Con todo, estos severos cambios hicieron que los sujetos que emergían de las familias de la
modernidad se encontraran vislumbrando como su futura inserción social y su horizonte
laboral entraban también en un destructivo circuito de cuestionamiento, ya que el nuevo
modelo socioeconómico no incluía, por un lado, el criterio del pleno empleo y, por otro,
abandonaba a su suerte al atemperador Welfare State, generando simultáneamente una
creciente marginación y exclusión.
Esta novedosa e inédita situación quiebra el lógico encadenamiento que a lo largo del siglo
XX se había establecido con el arribo de la industrialización masiva, aquel que regulaba el
flujo entre una mayor demanda de sujetos instruidos acordes a la sofisticación tecnológica
y el aumento de los puestos de trabajo con la consecuente complejización de los mismos.
Aquel encadenamiento que había tenido por resultado el ensanchamiento del espectro de
oportunidades y la diversificación de las vocaciones, con cierta garantía de que tanto éstas
como aquellas tendrían posibilidad de plasmarse, se encontraba en una irremisible y
definitoria trayectoria de colisión.
De esta suerte, la economía de aquella sociedad había estado marcada por la expansión y
ésta se había constituido en la resultante del promisorio panorama que había teñido con
sus tonalidades el tránsito de este acortado siglo, aquel se inició en 1914 con la Gran
Guerra y finalizó con la disolución del bloque soviético en 1989. El espiralado proceso
expansivo sólo se había interrumpido bruscamente en dos oportunidades: una por la crisis
económica que desató la depresión de los años ‘30 y la otra por el hiato destructivo de las
dos grandes guerras mundiales.
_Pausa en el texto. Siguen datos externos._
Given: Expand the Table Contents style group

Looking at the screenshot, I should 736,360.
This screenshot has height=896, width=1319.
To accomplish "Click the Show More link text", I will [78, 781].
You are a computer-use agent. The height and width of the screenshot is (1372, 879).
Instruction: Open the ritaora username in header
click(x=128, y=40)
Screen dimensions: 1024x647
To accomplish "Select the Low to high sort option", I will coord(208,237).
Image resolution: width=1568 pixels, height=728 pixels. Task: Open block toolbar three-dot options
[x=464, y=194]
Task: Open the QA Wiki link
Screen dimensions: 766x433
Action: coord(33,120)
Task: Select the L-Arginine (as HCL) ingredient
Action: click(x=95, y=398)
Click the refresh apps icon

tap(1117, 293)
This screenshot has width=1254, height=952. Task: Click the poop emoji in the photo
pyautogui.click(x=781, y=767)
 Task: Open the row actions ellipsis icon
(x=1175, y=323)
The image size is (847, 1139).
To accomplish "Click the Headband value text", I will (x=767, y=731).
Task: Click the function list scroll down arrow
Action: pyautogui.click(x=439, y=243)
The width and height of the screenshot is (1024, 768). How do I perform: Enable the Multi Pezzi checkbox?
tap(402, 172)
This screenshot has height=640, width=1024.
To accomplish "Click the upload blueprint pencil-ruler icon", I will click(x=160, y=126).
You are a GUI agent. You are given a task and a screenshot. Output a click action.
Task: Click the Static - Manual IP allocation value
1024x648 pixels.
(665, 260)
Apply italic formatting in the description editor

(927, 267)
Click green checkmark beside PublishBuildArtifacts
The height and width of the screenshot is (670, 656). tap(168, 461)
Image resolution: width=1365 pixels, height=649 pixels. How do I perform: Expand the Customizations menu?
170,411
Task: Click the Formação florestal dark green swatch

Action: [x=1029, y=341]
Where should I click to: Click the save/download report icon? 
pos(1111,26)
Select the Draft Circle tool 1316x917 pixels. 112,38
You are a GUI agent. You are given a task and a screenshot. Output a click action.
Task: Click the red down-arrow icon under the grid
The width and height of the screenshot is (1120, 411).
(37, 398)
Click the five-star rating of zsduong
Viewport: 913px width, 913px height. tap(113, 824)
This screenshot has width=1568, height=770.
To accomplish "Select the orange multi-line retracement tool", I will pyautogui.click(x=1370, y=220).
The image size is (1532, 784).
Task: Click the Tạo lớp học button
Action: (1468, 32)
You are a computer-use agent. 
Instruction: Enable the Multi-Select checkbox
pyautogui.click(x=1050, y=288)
Luego de su finalización en 1945, y al calor de la Guerra
Fría , la producción industrial enfiló su rumbo hacia un nuevo punto de inflexión ya que
muchas de las invenciones que se habían desarrollado para fines bélicos se aplicaron con
gran éxito en el campo civil.
A partir de ese momento los cambios tecnológicos trocaron su calidad de vertiginosos por
la de indetenibles, arrastrando hacia lo obsoleto, seguramente sin que se pudiera prever,
no sólo a los descubrimientos científicos más recientes sino también a una estructura de
valores junto al imaginario que la sustentaba. De esta manera, se perdió definitivamente el
rumbo que orientaba los criterios de inserción en la sociedad adulta que tuvieron vigencia
durante la modernidad.
¿Tendrá, por lo tanto, la familia nuclear sus días contados como le ocurrió a la parentela, o
se salvará con algún enroque de último momento?
¿De mediar un enroque, la nueva versión agiornada de familia emergerá de esta crisis
remodelada por un efecto transicional o, por el contrario, se parchará a sí misma con
alguna nueva sintomatología suturante?